* [課題 1]: 「単語と要素の位置の記録」のエントリを、先頭から「Action: pos(623,437)」を含む行まで（その行も含む）、列名「依頼」と「答え」の2列CSVに入れてください。1エントリを1行とし、各項目は改行を空白に置き換えて1つの引用符付きフィールドに収めること。
* [課題 2]: 裸足教育の体験を綴った文章について、最後の文の後に続く部分を書きなさい。

* [抜粋本文]:
#####
それは、地方特有のものなのかもしれません。
大人が絶対正義の世界。
年長者が絶対正義の世界。
その様な思想文化が、根底に強く残っている地域。
そこへ、関東の都心部から右も左も分からない状態で放り込まれたことから、私の心の奥には、一種の劣等感にも近い感覚が植え付けられたのかもしれません。
知らない土地で、知らない人たちから受ける、異文化の強制。
小学校に入学して間もない6月の頃。
運動会当日に向けて、裸足での校庭や体育館での練習の日々が始まりました。
裸足教育。
この言葉を知ったのは、私が20歳を超えた、大人になってからだった様な気がします。気になる方はググって見てくださいね。
毎日、毎日、毎日、学校に着いては、靴と靴下を履く権利を自ら放棄させ、みんながそうだから、という集団心理を巧みに利用した、社会的な強制。
子供達は、そこで運動会が終わるまでの期間、毎日、毎日、裸足にさせられている。
最初の頃は校庭の砂を踏むたびに痛みを伴い、体育館での練習では真っ黒に汚れる足の裏に嫌がっていた子供達。
しかしそんな子供たちも巧妙に、着実に、足の裏の皮も厚くなり、どんなに自らの足の裏が黒く汚れていても段々と気にしなくなっていきます。
私もそういう子供たちの、一人であれたならば、どんなに楽であったでしょうか。
しかし、神様はそれを許してはくれませんでした。
子供の頃の私の中には確実に、日々強くなるものがありました。
それは、背徳感であり、劣等感であり、屈服感であり、羞恥心であり、一種の敗北感のようなモノ、でした。
つまりは、屈辱感。
裸足になりたくない。
そんな選択肢は子供には用意されていませんでした。
そもそも、家に帰っても親には裸足で練習させられてるなんてことも言えず、認識されていません。
#####
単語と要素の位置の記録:
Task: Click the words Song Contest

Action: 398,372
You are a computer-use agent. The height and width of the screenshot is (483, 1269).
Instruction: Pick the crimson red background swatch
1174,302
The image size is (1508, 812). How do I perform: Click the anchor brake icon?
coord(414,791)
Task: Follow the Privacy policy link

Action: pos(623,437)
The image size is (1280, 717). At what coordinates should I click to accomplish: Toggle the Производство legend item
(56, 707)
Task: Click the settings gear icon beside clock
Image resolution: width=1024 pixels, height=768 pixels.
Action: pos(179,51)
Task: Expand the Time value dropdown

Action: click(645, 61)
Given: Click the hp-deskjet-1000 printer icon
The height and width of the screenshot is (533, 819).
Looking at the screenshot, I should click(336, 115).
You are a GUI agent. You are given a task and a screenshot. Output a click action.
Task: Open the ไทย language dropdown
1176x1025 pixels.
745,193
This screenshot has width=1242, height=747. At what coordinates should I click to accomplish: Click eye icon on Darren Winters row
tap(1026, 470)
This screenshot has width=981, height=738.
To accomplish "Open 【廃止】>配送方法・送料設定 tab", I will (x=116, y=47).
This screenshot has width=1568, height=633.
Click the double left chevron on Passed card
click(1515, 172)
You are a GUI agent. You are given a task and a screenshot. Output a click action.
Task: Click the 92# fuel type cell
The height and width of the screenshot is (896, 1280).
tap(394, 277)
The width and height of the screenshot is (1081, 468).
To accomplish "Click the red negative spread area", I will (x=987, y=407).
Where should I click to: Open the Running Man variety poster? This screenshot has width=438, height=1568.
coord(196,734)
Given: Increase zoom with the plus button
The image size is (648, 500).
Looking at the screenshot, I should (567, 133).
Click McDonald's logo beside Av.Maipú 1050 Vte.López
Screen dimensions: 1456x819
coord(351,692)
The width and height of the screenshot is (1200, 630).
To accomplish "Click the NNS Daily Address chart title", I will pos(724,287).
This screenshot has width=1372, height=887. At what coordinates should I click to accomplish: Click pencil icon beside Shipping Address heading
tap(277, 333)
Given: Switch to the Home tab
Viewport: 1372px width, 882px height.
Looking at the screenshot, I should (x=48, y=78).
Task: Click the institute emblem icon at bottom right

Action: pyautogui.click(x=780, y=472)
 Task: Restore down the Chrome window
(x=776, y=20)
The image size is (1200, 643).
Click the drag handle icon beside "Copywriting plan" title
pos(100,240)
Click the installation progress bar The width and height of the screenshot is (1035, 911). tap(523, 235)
#####
* [解答例 1]:
依頼,答え
"Task: Click the words Song Contest","Action: 398,372"
"You are a computer-use agent. The height and width of the screenshot is (483, 1269). Instruction: Pick the crimson red background swatch","1174,302"
"The image size is (1508, 812). How do I perform: Click the anchor brake icon?","coord(414,791)"
"Task: Follow the Privacy policy link","Action: pos(623,437)"

* [解答例 2]:
先生に言ったとしても、みんな裸足だから裸足になろうね〜、と言われるでしょう。現に、特別な怪我などがない限りは、裸足になれない理由など、そこには無いからです。
毎日、毎日、繰り返される陵辱の日々。
三日も経てば、子供達は、学校に登校するなり、靴下を脱ぎ、脱いだ靴下を上履きに突っ込み、下駄箱に置きっぱなしになります。
それはそうでしょう。
授業の合間にわざわざ靴下を脱いだり履いたりするなんて、子供達にはめんどくさいのですから。
元々、トイレには便所サンダルが並べられている為、
学校内での生活は、履き物を履かない状態の人間でも、全く問題がないわけです。
そんな環境下で、靴下と上履きを履いている方が、目立ちます。私も目立ちたくはなかったので、登校すると、靴下を脱ぎ上履きに突っ込んで下駄箱に入れる。
ミンナガヤッテイルカラ。
それだけの理由で、人間としての権利を捨て去る行為を毎朝行いました。
そんな野蛮な光景も、
見る人によっては健康的な教育現場、なのでしょう。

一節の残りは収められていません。